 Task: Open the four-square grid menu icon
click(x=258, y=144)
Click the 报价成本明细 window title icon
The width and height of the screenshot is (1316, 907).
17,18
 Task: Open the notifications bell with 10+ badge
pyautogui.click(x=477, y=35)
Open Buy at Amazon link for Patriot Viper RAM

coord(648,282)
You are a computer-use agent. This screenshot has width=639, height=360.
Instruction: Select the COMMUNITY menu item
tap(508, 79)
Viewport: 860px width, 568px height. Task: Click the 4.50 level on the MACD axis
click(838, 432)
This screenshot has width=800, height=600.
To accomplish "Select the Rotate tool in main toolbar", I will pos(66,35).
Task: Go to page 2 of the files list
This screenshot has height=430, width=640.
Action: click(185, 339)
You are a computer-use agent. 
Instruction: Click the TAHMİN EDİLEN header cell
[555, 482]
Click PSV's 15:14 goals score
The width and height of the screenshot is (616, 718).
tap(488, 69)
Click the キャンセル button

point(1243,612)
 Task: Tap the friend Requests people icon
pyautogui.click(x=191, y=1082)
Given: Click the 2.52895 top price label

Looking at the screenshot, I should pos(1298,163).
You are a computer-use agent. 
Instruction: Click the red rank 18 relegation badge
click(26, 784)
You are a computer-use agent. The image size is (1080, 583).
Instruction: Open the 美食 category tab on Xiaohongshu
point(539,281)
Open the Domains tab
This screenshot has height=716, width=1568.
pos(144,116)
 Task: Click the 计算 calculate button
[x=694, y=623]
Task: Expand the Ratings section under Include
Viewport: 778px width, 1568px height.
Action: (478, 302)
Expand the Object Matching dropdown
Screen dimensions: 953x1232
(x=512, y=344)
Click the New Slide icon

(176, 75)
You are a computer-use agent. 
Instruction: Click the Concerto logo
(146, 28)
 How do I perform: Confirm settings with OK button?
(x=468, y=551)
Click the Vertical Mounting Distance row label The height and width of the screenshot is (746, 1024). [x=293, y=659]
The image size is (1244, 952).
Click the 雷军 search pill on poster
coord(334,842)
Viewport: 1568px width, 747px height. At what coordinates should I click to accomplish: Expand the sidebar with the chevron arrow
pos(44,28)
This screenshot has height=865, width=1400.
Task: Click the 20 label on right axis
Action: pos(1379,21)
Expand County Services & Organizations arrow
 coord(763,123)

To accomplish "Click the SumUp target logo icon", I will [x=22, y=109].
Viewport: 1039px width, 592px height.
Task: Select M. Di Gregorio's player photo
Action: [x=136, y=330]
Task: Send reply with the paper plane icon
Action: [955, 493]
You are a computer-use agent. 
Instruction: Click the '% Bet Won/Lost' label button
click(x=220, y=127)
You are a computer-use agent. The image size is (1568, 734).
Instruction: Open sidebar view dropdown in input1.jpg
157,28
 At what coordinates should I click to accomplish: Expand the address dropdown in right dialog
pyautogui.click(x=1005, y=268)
--------------------------------
* **Problem to solve**
Show every line of the listing above that contains the string "should", matching case exactly.

* **The completed task**
Looking at the screenshot, I should pos(1298,163).
Viewport: 1568px width, 747px height. At what coordinates should I click to accomplish: Expand the sidebar with the chevron arrow
 At what coordinates should I click to accomplish: Expand the address dropdown in right dialog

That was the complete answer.